[start ENTRIES SUPPLIED]
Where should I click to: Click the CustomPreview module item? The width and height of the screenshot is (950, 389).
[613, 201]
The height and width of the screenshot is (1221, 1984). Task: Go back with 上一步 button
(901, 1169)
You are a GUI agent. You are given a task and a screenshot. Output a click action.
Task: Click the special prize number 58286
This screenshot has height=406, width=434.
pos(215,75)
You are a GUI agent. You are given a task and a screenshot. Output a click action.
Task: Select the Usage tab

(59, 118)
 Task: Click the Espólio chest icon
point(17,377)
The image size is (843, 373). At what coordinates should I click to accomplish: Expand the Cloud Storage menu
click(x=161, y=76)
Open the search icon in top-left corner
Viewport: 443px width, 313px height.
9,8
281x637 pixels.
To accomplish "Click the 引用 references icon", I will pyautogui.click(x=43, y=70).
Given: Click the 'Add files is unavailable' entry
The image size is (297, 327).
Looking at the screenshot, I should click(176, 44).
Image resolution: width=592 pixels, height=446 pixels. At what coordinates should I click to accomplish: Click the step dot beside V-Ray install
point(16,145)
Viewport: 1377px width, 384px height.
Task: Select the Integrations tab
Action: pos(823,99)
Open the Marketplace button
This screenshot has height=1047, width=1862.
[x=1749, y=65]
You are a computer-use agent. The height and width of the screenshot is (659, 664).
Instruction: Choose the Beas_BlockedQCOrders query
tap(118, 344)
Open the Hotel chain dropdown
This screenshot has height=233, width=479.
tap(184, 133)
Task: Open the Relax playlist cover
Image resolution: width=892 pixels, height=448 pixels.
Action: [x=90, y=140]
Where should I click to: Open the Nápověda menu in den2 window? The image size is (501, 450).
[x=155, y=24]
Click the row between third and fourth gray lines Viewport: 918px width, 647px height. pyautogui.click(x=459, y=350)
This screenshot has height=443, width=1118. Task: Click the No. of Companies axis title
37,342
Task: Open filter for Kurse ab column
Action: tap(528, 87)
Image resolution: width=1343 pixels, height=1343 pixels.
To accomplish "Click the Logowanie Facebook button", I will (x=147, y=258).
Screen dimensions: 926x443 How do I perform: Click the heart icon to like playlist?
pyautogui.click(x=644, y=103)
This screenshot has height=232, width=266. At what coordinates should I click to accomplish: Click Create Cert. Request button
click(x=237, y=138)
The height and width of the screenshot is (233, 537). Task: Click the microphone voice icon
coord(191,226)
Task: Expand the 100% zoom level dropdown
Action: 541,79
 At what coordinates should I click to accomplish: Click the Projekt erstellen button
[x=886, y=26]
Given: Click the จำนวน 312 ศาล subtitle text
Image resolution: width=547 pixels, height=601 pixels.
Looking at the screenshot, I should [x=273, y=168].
[end ENTRIES SUPPLIED]
• GIVEN TASK: Please reproduce all of the material above word for word, leaving every line unchanged.

• REPLY TO THE EXERCISE:
Where should I click to: Click the CustomPreview module item? The width and height of the screenshot is (950, 389).
[613, 201]
The height and width of the screenshot is (1221, 1984). Task: Go back with 上一步 button
(901, 1169)
You are a GUI agent. You are given a task and a screenshot. Output a click action.
Task: Click the special prize number 58286
This screenshot has height=406, width=434.
pos(215,75)
You are a GUI agent. You are given a task and a screenshot. Output a click action.
Task: Select the Usage tab

(59, 118)
 Task: Click the Espólio chest icon
point(17,377)
The image size is (843, 373). At what coordinates should I click to accomplish: Expand the Cloud Storage menu
click(x=161, y=76)
Open the search icon in top-left corner
Viewport: 443px width, 313px height.
9,8
281x637 pixels.
To accomplish "Click the 引用 references icon", I will pyautogui.click(x=43, y=70).
Given: Click the 'Add files is unavailable' entry
The image size is (297, 327).
Looking at the screenshot, I should click(176, 44).
Image resolution: width=592 pixels, height=446 pixels. At what coordinates should I click to accomplish: Click the step dot beside V-Ray install
point(16,145)
Viewport: 1377px width, 384px height.
Task: Select the Integrations tab
Action: pos(823,99)
Open the Marketplace button
This screenshot has height=1047, width=1862.
[x=1749, y=65]
You are a computer-use agent. The height and width of the screenshot is (659, 664).
Instruction: Choose the Beas_BlockedQCOrders query
tap(118, 344)
Open the Hotel chain dropdown
This screenshot has height=233, width=479.
tap(184, 133)
Task: Open the Relax playlist cover
Image resolution: width=892 pixels, height=448 pixels.
Action: [x=90, y=140]
Where should I click to: Open the Nápověda menu in den2 window? The image size is (501, 450).
[x=155, y=24]
Click the row between third and fourth gray lines Viewport: 918px width, 647px height. pyautogui.click(x=459, y=350)
This screenshot has height=443, width=1118. Task: Click the No. of Companies axis title
37,342
Task: Open filter for Kurse ab column
Action: tap(528, 87)
Image resolution: width=1343 pixels, height=1343 pixels.
To accomplish "Click the Logowanie Facebook button", I will (x=147, y=258).
Screen dimensions: 926x443 How do I perform: Click the heart icon to like playlist?
pyautogui.click(x=644, y=103)
This screenshot has height=232, width=266. At what coordinates should I click to accomplish: Click Create Cert. Request button
click(x=237, y=138)
The height and width of the screenshot is (233, 537). Task: Click the microphone voice icon
coord(191,226)
Task: Expand the 100% zoom level dropdown
Action: 541,79
 At what coordinates should I click to accomplish: Click the Projekt erstellen button
[x=886, y=26]
Given: Click the จำนวน 312 ศาล subtitle text
Image resolution: width=547 pixels, height=601 pixels.
Looking at the screenshot, I should [x=273, y=168].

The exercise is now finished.